Malgré la soif de justice dont souffre le peuple du Mali, depuis belle lurette, malgré les multiples dénonciations du fléau de la corruption par différentes composantes de la nation, l’initiative d’enquête du procureur anticorruption qui a déjà permis d’envoyer un présumé coupable derrière les barreaux, semble laisser la classe politique malienne, de manière générale, et même les chancelleries indifférents. Aucun communiqué officiel, aucune annonce de soutien à l’initiative du procureur KASSOGUE n’a jusque-là été enregistré.

 

Le Procureur Mamadou KASSOGUE vient d’ouvrir la brèche dans la lutte contre la corruption au Mali. À cause de cette pratique, le pays perd par an plusieurs dizaines de milliards de FCFA. Selon les chiffres de la plateforme de lutte contre la corruption, la perte occasionnée par la corruption à l’économie nationale est faramineuse. Elle avoisine les 250 milliards de FCFA par an. De quoi susciter la colère, l’indignation des bailleurs de fonds du Mali ou des chancelleries.
En aparté ou publiquement, à l’image l’ancien ambassadeur d’Allemagne au Mali, certains milieux diplomatiques n’ont pas hésité à sortir de leur silence pour dénoncer les « voleurs de la république ». En fin de mission diplomatique de quatre ans au Mali, l’Allemand Dietrich Becker lors d’une rencontre en fin juin a fini par cracher le morceau. Pour lui, c’est la corruption qui freine les investisseurs allemands à venir au Mali. Quelques semaines, plus tard lors d’une interview accordée à nos confrères de l’Indépendant, il va plus loin : « (..) si un investisseur allemand me rend visite dans le but de me demander conseil pour investir au Mali, je me sens obligé de lui répondre : ‘’Non’’. Ce n’est pas qu’une question de sécurité. Vous serez bien parmi les Maliens, mais vous n’aurez aucune chance de sortir victorieux d’un verdict de la justice malienne. La bureaucratie est trop lourde, l’assiette fiscale est trop petite et se concentre sur le secteur formel. Et, en tant qu’étranger, vous êtes obligé d’investir dans ce secteur qui est étouffé par la corruption, les Impôts ».

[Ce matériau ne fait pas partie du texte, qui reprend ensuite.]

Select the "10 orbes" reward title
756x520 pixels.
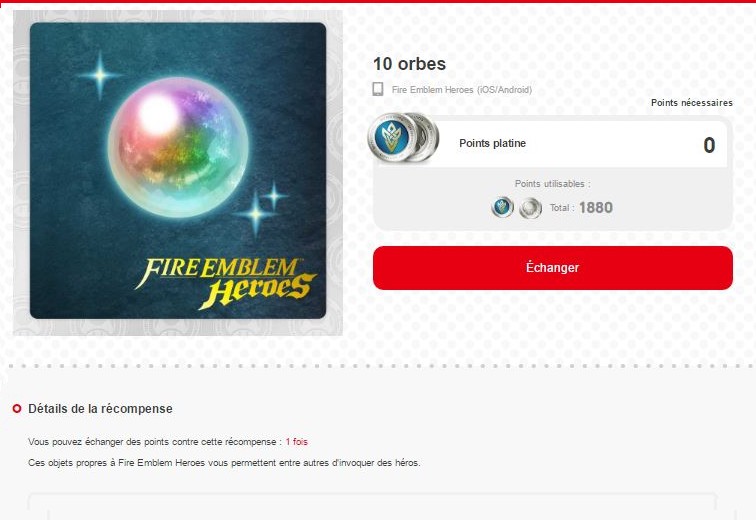pyautogui.click(x=409, y=64)
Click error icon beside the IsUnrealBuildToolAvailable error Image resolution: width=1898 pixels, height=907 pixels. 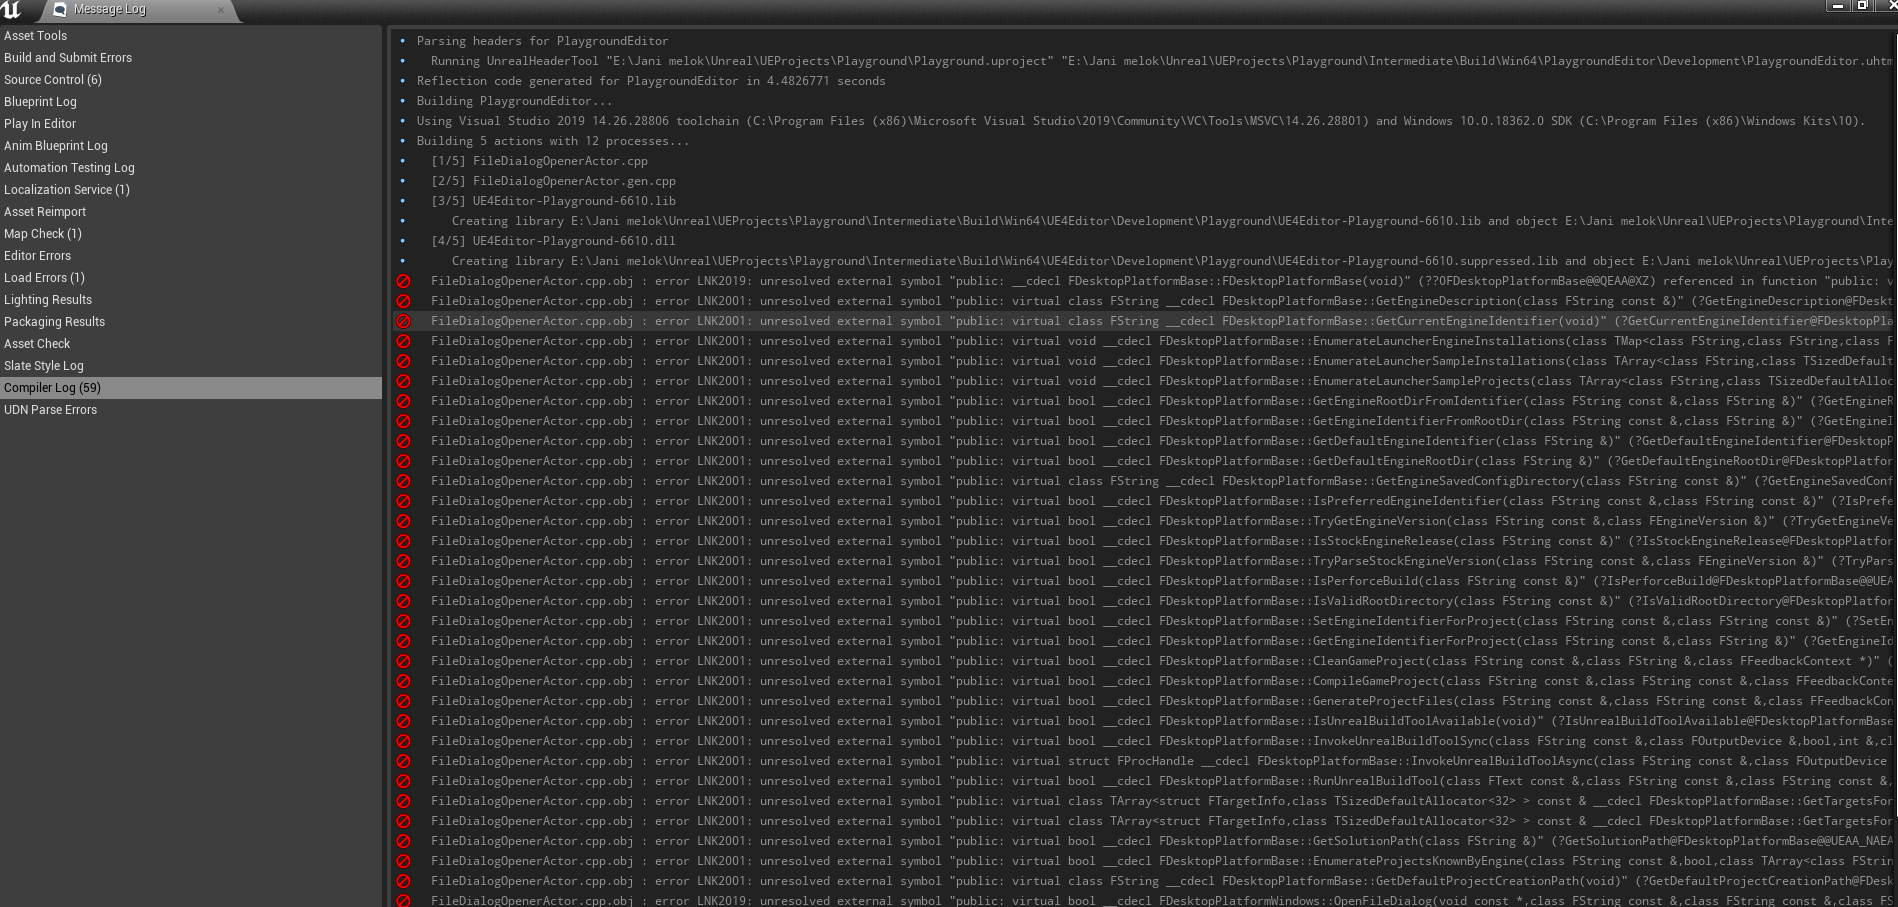pyautogui.click(x=404, y=722)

Après les déclarations, les mises en garde aux partenaires, des autorités ont décidé d’agir si ce n’est pas un bluff pour clamer la colère de certains clients révoltés. Ce qui a suscité l’affaire Bakary TOGOLA.
Tout a commencé, il y a quelques jours avec l’arrestation du très bavard président de l’APCAM non moins militant du parti présidentiel, Bakary TOGOLA, conduit au gnouf par le Procureur Mamadou KASSOGUE suite à une affaire de ristournes aux cotonculteurs de la CMDT sur un montant de plus de 9 milliards entre 2013 et 2019.
Bientôt une semaine après l’acte du procureur du pôle économique et financier de la CIII de Bamako en charge de la lutte contre la corruption, presque aucune réaction de la classe politique, des chancelleries pour condamner ou saluer le geste qui suscite plein d’espoir chez nombre de Maliens.
En d’autres circonstances, ces acteurs n’ont pas pris du temps à réagir. Pourquoi pas ce même geste suite à cette initiative du procureur de la République.
Le même silence est observé au sein des organisations de la société civile de lutte contre la corruption. À part, l’interview accordée par le porte-parole de la Plateforme de lutte contre la corruption et le chômage PCC, Clément DEMBELE, à nos confrères de la RFI, il n’y a officiellement eu aucune déclaration de la part de ces organisations pour soutenir et encourager l’initiative enclenchée par le Procureur.
Au même titre que ces organisations de la société civile, le peuple de façon générale, qui a soif de justice, a également une belle occasion de se faire entendre tout en exigeant l’arrestation de tous ceux qui sont impliqués de près ou de loin à des affaires de détournement des deniers publics. En effet, sans une forte mobilisation de la société civile, cette affaire ne risque de se terminer en queue de poisson.